- TASK -
The word "will" may appear in some of the lines below. State how many lines contain it, and write only that number.
** RECORDS FOR THE TASK follows **
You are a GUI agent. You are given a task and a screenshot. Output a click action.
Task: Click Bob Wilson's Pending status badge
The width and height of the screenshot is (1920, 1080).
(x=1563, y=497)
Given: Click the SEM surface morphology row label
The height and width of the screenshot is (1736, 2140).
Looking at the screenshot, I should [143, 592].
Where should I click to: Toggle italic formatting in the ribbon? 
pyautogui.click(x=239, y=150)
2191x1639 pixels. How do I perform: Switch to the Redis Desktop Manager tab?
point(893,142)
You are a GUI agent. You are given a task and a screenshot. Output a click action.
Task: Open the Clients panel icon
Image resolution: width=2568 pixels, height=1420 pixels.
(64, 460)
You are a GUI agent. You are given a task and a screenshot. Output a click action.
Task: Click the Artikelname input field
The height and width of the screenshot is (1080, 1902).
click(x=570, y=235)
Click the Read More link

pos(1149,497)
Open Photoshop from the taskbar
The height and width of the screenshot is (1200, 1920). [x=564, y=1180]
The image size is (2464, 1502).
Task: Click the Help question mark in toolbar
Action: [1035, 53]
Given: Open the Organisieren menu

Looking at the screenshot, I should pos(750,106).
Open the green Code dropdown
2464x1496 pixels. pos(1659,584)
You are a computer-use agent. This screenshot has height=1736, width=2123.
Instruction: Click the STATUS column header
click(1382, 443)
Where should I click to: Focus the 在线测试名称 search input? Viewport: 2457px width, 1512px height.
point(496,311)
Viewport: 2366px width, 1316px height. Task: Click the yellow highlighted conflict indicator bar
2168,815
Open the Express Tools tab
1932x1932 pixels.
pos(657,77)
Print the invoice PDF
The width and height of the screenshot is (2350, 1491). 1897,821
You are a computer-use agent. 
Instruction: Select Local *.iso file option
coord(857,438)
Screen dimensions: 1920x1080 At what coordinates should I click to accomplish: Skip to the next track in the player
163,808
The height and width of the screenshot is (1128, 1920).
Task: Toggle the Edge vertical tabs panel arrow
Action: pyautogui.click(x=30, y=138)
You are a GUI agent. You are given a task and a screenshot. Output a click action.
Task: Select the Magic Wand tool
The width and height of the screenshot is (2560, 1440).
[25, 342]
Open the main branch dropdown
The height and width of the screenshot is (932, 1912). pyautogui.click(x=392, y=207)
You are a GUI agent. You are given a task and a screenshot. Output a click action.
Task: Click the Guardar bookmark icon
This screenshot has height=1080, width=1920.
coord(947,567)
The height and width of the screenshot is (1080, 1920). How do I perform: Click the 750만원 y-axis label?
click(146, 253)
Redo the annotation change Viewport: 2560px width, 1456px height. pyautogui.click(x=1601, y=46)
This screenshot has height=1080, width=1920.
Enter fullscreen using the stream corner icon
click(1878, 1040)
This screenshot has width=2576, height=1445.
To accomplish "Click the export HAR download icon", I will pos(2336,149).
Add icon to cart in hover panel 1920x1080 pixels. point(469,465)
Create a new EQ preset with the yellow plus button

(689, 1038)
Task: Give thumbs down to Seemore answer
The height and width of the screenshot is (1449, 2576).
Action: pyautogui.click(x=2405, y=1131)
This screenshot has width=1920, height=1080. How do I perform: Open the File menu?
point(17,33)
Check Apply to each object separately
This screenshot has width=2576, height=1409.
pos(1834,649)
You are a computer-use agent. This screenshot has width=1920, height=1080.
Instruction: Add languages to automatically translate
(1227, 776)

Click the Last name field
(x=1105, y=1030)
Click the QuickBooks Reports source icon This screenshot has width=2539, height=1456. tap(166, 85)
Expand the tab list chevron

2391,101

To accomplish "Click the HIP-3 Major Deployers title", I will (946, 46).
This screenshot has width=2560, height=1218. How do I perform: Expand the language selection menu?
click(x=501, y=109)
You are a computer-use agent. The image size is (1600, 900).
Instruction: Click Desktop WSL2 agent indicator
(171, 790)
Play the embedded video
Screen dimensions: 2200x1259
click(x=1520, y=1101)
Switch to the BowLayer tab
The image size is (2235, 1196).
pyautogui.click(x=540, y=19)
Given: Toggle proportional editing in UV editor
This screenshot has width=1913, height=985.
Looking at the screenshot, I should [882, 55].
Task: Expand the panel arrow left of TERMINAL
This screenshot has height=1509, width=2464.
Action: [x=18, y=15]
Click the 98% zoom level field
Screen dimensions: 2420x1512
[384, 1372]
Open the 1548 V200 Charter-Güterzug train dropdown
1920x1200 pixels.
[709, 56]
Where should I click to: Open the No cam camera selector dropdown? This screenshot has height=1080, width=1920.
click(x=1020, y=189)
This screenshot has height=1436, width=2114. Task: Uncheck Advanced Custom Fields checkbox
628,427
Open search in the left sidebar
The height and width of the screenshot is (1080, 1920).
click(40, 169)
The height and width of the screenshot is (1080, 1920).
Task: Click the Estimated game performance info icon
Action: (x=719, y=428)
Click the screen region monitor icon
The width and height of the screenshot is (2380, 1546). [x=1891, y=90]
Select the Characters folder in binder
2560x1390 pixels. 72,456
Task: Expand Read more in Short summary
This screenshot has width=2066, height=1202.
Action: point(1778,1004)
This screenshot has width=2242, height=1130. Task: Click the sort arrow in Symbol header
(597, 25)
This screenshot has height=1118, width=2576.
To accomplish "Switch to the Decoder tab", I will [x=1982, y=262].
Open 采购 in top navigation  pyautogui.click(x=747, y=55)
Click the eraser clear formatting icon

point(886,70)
** End of RECORDS FOR THE TASK **
- SOLUTION TO THE PROBLEM -
3